Let's start with the genre. It is simply undefinable. The novel commences with an obituary and half a memory. The protagonist has forgotten her name but vividly recalls what she said: “'I'm going to live to be twenty-five...then die.' Eight years later she was dead at twenty-six.” (p.12) He staggers home from the funeral, just in time for the final farewell to his wife. The question of why they even married lingers. “Looking at her back called up memories. Memories of time before I met her.” (p.16) A trail of exhausted imagery follows, and then he sums it all up: “Some things are forgotten, some things disappear, some things die. But all in all, this was hardly what you could call a tragedy.” (p.26) If you assume it's a tragic romance, you'd be mistaken. A new girlfriend with an unusual allure appears. Only when she pulls her hair back to reveal her ears does he feel that obsessive attraction. Is it an ear fetish? A sexual parody? A noirish mystery unfolds as a menacing underworld figure tells a bizarre story of his boss' possession by the very sheep in a photo the narrator received from a vanished friend five years ago. The narrator is initially dismissive, but the reader can't help but be intrigued. There's a literary flourish, like the ticking clock of a thriller. He's told he only has a month to find the sheep. But wait. Then we have a metaphoric psychological profile of Japanese ultra-nationalism.

Some label the writing as an example of magical realism. However, this label only adheres if you consider magic and realism to be fixed entities. Murakami must have contemplated his own post-war generation's view of the world and that of his parents as fractured views of reality. In his hands, realism is as fluid as water, structured only by the shifting imagery of memory, dreams, and imagination – all that animates the human mind.

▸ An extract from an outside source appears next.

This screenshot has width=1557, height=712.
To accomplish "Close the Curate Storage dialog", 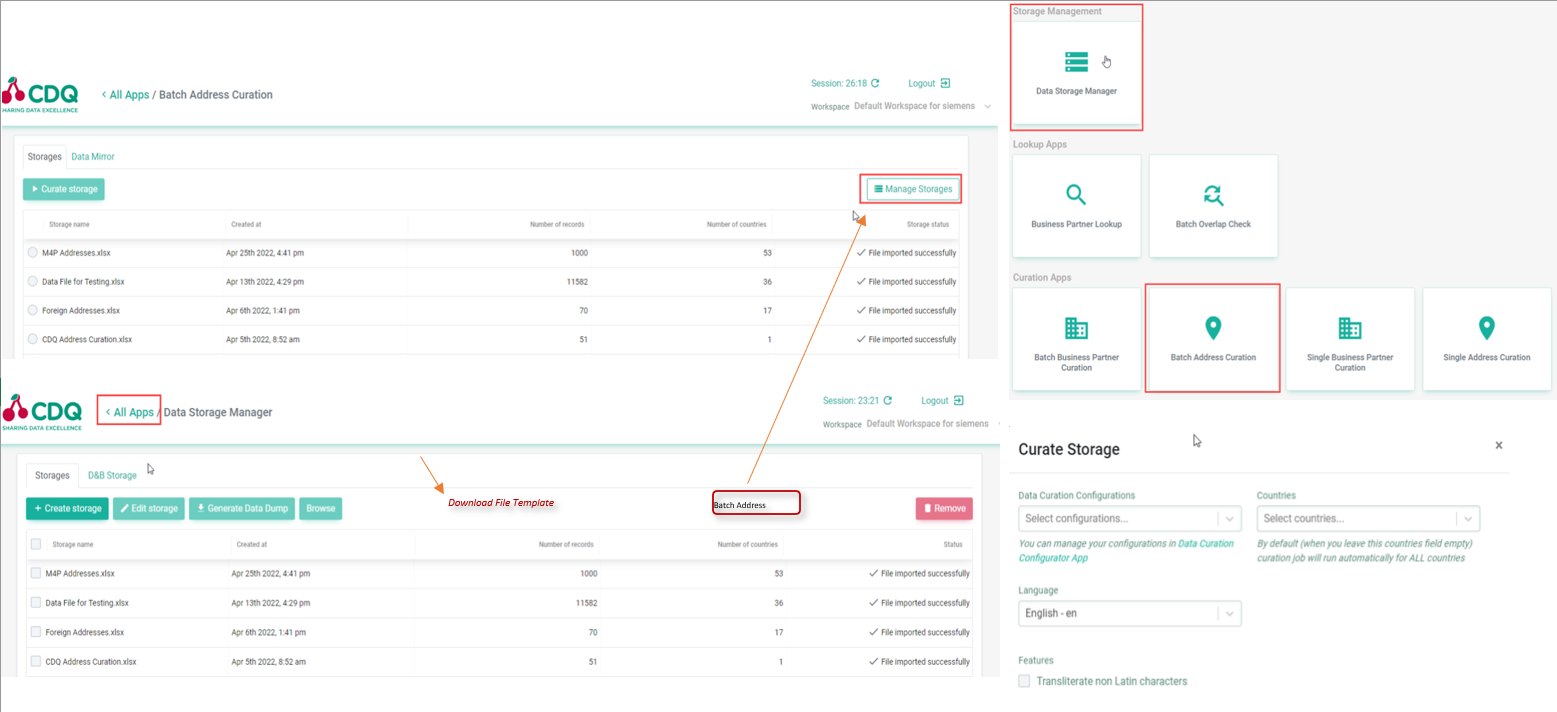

He persuades us to accept coincidence as normal and the absence of identity as logical. Neither the ear-girl nor the narrator is named. A vanished friend is nicknamed “The Rat” for no particular reason, and it's never used like an ordinary nickname. Even the pet cat is just “Cat.” The narrator had already forgotten the name of the woman whose funeral he attended by the beginning of the story. The absence of names gives the characters a mutable existence, despite their unique eccentricities. When they disappear, that too seems normal.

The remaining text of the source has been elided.